WHEREFORE, the petition is GRANTED.  The Decision dated February 13, 2003 of the Court of Appeals and its Resolution dated August 27, 2003 are REVERSED AND SET ASIDE.  The Decision dated December 10, 1999 of the Regional Trial Court of Mambajao, Camiguin, Branch 28 is REINSTATED with the MODIFICATION that the award of actual damages, litigation expenses and attorney's fees are deleted.

No pronouncement as to costs.

SO ORDERED.

Carpio, Carpio Morales, Tinga, and Velasco, Jr., JJ., concur.



[1] Rollo, pp. 86-95.  Penned by Associate Justice Mercedes Gozo-Dadole, with Associate Justices Josefina Guevara-Salonga, and Sergio L. Pestaño concurring.

[2] Id. at 112.

[3] Id. at 47-54.

[4] Id. at 32-46.

[5] "Tupsan" and "Barangay Tupsan" in some parts of the records.

[6] Rollo, pp. 93-94.

[7] Id. at 9-10.

[8] Id. at 90-91.

[9] Sarmiento v. Court of Appeals, G.R. No. 116192, November 16, 1995, 250 SCRA 108, 117.

[10] SEC. 8. Appeal from orders dismissing case without trial; lack of jurisdiction. If an appeal is taken from an order of the lower court dismissing the case without a trial on the merits, the Regional Trial Court may affirm or reverse it, as the case may be.  In case of affirmance and the ground of dismissal is lack of jurisdiction over the subject matter, the Regional Trial Court, if it has jurisdiction thereover, shall try the case on the merits as if the case was originally filed with it.  In case of reversal, the case shall be remanded for further proceedings.

If the case was tried on the merits by the lower court without jurisdiction over the subject matter, the Regional Trial Court on appeal shall not dismiss the case if it has original jurisdiction thereof, but shall decide the case in accordance with the preceding section, without prejudice to the admission of amended pleadings and additional evidence in the interest of justice.

[11] ART. 434.  In an action to recover, the property must be identified, and the plaintiff must rely on the strength of his title and not on the weakness of the defendant's claim.

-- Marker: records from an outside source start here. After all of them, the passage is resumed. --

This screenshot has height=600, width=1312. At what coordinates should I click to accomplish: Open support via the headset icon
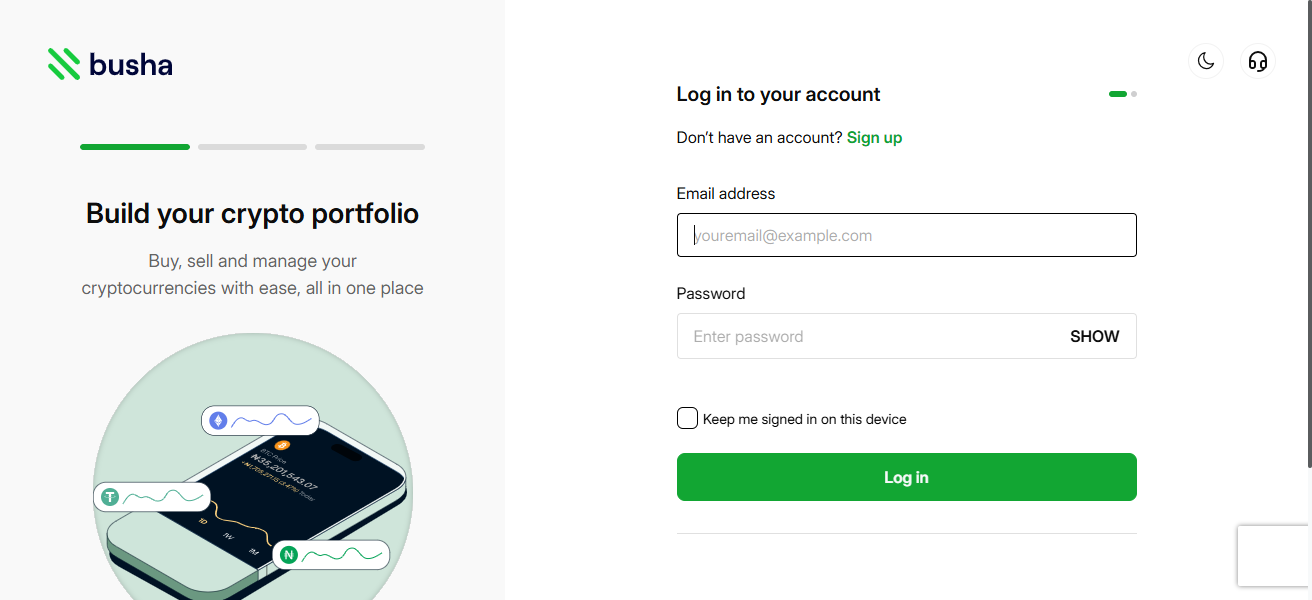tap(1258, 62)
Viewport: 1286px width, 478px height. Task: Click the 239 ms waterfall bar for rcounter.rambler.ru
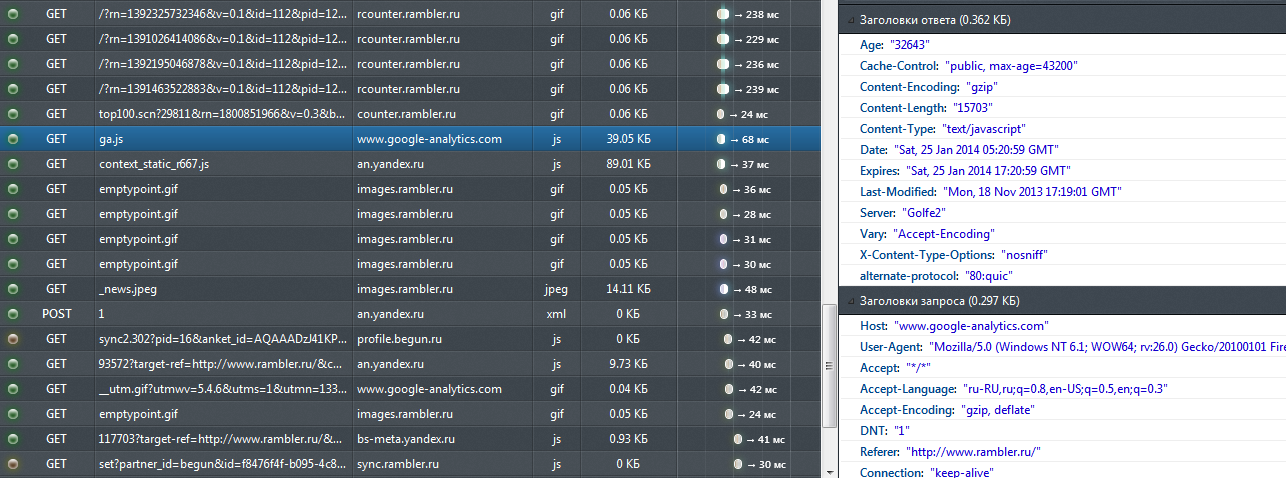coord(723,89)
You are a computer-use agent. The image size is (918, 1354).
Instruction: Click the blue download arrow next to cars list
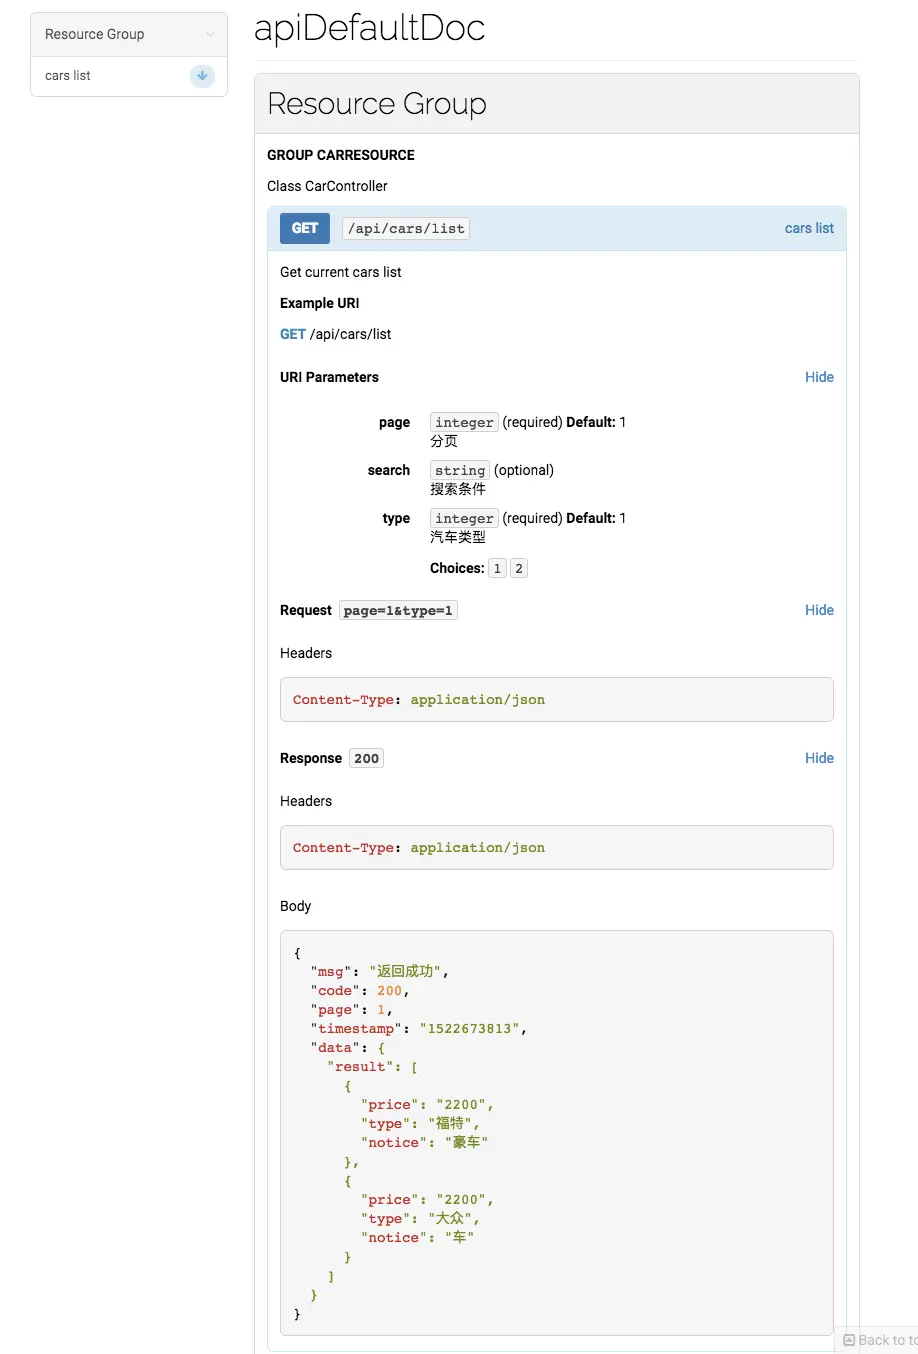coord(202,76)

[12] Londres v. Court of Appeals, G.R. No. 136427, December 17, 2002, 394 SCRA 133, 147.

[13] Exhibit "B-1", records, p. 7.

[14] See Flores v. Intermediate Appellate Court, G.R. No. 74287, October 27, 1989, 178 SCRA 717, 721.

[15] TSN, September 22, 1995, p. 512.

[16] G.R. No. 142546, August 9, 2001, 362 SCRA 531, 547.

[17] Alonso v. Cebu Country Club, Inc., G.R. No. 130876, January 31, 2002, 375 SCRA 390, 409-410.